TRNet: Two-level Refinement Network leveraging Speech Enhancement for Noise Robust Speech Emotion Recognition
Chengxin Chen, Pengyuan Zhang
TL;DR
The paper tackles noise-robust speech emotion recognition by integrating a fixed, pre-trained speech enhancement front-end with a two-level refinement framework. TRNet uses an SNR-aware compensation to adaptively blend the original and enhanced spectrograms and a FiLM-like bridge to calibrate high-level emotion representations, guided by both low-level and high-level losses with $ abla$-balanced weights. Experiments on IEMOCAP with ESC-50 and MUSAN demonstrate that TRNet improves robustness in matched and unmatched noisy environments without sacrificing clean performance, outperforming several baselines and showing the importance of both spectral refinement and representation calibration.

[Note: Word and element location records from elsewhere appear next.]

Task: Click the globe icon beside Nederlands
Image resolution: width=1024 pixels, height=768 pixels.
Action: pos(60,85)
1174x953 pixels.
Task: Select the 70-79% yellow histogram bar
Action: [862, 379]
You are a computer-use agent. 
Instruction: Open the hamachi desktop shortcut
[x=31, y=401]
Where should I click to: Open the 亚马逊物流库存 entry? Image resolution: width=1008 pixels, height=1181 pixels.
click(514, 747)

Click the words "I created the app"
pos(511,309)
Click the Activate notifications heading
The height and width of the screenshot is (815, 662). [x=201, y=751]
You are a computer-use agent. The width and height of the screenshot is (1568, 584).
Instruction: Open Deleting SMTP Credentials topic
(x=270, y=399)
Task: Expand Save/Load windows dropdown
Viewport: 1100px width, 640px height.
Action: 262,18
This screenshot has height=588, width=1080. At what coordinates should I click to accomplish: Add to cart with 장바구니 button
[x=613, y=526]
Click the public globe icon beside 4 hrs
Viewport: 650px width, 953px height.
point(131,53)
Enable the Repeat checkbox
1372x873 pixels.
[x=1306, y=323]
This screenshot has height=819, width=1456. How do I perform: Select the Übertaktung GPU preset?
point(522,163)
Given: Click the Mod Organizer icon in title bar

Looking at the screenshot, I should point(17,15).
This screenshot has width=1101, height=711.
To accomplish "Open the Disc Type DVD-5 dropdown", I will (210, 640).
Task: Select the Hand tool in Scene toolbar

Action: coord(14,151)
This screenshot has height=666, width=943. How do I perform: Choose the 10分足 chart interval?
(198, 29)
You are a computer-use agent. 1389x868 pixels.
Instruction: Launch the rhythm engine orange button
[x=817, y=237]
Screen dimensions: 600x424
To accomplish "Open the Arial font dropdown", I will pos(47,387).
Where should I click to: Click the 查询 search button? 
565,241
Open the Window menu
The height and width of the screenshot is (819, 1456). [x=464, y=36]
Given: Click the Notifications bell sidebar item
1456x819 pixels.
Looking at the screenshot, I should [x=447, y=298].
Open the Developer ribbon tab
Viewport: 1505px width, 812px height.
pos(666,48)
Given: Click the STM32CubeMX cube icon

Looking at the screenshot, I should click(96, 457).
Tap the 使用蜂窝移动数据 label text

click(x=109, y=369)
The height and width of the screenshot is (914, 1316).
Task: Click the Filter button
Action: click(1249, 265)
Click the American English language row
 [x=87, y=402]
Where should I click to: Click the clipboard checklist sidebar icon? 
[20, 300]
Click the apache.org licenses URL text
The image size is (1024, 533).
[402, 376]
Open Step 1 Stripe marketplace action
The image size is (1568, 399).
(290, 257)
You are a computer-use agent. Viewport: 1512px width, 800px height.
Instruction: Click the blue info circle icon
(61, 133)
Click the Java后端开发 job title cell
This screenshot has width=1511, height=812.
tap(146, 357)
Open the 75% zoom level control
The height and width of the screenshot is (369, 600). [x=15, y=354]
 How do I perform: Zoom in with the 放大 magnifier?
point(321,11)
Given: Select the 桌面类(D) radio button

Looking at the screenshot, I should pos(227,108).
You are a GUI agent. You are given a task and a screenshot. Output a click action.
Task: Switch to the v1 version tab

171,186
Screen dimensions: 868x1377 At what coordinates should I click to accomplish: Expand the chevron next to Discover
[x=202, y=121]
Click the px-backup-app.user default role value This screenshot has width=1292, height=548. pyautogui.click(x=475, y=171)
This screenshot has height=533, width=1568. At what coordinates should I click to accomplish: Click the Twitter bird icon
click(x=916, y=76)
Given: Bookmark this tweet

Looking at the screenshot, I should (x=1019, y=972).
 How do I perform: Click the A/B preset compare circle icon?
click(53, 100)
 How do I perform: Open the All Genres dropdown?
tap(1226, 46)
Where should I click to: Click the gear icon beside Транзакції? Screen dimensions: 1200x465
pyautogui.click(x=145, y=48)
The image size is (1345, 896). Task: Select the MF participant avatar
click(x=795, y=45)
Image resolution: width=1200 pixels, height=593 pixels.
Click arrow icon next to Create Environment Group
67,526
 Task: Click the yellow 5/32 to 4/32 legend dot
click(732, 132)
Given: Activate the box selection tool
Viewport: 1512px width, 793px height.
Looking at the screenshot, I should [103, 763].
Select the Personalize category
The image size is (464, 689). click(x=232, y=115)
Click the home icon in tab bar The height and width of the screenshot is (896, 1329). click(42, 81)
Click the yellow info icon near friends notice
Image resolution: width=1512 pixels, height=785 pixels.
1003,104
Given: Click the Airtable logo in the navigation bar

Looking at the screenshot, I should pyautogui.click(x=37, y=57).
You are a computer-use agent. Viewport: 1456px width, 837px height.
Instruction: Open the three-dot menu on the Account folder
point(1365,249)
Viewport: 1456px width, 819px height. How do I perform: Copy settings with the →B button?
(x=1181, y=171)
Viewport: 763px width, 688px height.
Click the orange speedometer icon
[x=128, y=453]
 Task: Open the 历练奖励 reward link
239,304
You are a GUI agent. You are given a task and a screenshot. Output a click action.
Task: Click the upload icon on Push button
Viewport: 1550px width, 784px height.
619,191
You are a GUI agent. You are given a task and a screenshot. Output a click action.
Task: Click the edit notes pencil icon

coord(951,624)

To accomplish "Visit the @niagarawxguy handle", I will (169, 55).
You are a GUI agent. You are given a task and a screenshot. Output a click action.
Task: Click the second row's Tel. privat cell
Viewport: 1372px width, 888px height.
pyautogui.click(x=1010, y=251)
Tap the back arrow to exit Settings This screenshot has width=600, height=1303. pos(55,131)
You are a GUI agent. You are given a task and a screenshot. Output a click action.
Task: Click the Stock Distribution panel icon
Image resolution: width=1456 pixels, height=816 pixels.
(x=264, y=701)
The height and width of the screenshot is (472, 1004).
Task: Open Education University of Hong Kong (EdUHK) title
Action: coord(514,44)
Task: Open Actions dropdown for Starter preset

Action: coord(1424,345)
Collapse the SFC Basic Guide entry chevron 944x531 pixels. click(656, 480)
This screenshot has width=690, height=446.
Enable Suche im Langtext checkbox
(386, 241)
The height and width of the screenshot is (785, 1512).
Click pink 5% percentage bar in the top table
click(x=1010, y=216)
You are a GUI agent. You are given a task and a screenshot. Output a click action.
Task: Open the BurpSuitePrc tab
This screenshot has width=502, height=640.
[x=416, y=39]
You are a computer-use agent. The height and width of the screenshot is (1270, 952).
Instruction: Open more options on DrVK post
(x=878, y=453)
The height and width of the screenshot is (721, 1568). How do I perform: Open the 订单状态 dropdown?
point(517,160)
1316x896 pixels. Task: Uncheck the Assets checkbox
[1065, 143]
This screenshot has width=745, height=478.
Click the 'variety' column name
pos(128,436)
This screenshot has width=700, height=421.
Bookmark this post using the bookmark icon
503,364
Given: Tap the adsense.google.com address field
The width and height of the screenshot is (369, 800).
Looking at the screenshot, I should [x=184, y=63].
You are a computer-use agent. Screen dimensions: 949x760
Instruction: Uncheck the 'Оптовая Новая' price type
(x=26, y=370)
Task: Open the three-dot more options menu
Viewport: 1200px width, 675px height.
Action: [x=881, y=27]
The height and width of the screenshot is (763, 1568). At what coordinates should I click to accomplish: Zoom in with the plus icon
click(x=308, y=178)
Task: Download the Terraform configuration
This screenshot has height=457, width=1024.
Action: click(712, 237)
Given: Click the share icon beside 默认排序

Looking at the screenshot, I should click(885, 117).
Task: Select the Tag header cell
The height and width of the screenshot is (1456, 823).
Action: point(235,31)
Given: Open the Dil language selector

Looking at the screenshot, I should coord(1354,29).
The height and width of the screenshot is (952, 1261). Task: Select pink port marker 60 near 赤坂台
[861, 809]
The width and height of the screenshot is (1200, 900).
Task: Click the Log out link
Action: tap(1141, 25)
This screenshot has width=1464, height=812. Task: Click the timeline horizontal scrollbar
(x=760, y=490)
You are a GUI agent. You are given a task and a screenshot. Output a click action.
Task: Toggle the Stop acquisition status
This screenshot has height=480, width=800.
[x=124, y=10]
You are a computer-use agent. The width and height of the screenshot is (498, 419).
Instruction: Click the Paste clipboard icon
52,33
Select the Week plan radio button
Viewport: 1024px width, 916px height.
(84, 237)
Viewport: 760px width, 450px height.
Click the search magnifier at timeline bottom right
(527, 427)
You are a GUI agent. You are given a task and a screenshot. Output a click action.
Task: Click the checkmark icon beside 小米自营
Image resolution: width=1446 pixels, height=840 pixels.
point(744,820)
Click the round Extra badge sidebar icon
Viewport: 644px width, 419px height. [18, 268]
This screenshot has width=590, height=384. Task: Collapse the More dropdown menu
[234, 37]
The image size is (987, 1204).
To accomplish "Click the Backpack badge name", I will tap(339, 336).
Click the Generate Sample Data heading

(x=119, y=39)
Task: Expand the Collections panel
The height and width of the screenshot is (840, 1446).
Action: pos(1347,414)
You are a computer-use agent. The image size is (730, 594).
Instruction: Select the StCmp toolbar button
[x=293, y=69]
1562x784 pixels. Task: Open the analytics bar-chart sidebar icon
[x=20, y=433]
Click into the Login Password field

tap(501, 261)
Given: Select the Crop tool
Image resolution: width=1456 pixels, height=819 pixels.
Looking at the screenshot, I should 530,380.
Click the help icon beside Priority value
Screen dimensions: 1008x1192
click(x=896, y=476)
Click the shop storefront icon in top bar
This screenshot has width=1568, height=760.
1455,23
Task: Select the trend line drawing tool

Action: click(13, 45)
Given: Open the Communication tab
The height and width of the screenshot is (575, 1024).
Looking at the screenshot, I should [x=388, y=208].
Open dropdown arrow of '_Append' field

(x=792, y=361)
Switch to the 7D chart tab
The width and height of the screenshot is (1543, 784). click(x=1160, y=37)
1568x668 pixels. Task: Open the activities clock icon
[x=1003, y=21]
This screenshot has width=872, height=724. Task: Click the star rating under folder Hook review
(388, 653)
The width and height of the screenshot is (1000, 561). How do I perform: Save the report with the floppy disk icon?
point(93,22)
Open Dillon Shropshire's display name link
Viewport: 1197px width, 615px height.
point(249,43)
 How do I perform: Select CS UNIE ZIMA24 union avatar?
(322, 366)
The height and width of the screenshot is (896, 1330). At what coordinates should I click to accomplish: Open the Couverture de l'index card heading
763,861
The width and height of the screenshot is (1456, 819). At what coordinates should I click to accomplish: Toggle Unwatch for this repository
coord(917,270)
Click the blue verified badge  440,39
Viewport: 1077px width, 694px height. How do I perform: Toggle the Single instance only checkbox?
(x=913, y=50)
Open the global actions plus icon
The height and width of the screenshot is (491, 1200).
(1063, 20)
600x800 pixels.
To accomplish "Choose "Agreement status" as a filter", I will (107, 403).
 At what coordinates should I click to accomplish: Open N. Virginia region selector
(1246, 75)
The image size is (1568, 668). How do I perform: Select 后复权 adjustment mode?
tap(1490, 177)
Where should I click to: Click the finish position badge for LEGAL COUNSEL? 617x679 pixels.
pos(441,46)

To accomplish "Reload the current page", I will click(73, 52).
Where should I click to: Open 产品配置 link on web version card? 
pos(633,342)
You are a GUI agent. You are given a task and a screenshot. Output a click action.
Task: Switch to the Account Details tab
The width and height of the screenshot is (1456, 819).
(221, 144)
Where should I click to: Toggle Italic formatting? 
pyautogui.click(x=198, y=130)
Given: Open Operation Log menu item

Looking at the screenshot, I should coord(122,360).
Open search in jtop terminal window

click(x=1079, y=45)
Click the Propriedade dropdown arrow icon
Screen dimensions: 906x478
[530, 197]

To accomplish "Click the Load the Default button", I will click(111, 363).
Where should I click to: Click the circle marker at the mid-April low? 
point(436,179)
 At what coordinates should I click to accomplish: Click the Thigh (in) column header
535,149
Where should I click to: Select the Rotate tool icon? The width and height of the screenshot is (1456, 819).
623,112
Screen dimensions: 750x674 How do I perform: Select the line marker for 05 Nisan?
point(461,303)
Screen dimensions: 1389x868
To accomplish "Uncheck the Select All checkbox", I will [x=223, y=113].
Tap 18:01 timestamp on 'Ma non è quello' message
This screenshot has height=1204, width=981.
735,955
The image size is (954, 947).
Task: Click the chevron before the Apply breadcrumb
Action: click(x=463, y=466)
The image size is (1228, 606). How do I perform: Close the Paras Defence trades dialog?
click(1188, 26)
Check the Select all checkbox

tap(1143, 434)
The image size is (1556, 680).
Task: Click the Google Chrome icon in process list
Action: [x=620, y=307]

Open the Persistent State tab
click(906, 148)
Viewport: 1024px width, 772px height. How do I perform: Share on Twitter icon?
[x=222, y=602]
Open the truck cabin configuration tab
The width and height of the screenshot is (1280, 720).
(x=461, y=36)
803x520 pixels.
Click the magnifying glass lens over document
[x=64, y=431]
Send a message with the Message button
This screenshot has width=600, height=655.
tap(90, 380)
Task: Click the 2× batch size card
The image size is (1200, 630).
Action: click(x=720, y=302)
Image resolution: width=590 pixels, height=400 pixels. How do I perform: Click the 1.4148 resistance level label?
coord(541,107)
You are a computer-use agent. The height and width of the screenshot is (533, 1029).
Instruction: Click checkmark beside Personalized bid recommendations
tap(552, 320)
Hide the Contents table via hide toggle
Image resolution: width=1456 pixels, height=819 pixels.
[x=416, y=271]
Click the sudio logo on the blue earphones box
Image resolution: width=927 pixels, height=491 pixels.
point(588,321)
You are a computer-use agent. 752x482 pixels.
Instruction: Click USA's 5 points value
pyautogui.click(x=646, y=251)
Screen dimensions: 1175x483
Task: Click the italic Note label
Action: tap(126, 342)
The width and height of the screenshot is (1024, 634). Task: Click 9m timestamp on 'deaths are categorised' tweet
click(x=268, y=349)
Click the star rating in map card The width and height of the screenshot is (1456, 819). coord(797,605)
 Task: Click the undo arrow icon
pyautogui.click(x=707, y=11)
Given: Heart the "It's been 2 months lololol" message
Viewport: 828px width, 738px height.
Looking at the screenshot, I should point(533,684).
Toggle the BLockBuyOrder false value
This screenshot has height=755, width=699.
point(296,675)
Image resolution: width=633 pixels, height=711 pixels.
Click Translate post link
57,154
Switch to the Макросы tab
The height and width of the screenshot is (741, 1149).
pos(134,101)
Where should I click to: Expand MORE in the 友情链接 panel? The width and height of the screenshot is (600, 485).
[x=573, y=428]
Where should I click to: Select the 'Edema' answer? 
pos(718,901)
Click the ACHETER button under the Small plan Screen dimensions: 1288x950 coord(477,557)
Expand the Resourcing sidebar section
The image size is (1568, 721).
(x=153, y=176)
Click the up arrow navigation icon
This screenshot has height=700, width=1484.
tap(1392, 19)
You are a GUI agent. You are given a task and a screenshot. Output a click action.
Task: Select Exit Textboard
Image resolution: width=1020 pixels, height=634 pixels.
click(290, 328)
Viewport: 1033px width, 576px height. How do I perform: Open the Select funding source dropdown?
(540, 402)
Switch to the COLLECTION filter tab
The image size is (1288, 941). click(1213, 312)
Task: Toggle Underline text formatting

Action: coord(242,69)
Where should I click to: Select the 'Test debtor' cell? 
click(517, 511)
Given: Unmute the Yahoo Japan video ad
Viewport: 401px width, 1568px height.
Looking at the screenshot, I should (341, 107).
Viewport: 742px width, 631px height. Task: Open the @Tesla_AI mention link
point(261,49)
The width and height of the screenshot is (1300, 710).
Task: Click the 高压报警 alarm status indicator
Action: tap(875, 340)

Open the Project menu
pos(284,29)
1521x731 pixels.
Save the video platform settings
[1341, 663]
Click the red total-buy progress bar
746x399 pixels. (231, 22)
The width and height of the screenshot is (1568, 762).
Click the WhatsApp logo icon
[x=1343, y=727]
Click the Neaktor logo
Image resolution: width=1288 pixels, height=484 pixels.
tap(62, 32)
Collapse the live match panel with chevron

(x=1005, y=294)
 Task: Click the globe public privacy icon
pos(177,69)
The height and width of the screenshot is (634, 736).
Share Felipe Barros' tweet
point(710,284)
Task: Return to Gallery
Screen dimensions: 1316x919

This approach offers a practical, modular pathway to deploy noise-resilient SER systems in real-world settings, with quantified gains in UAR/WAR and insights from ablations and visualizations.
Abstract
One persistent challenge in Speech Emotion Recognition (SER) is the ubiquitous environmental noise, which frequently results in deteriorating SER performance in practice. In this paper, we introduce a Two-level Refinement Network, dubbed TRNet, to address this challenge. Specifically, a pre-trained speech enhancement module is employed for front-end noise reduction and noise level estimation. Later, we utilize clean speech spectrograms and their corresponding deep representations as reference signals to refine the spectrogram distortion and representation shift of enhanced speech during model training. Experimental results validate that the proposed TRNet substantially promotes the robustness of the proposed system in both matched and unmatched noisy environments, without compromising its performance in noise-free environments.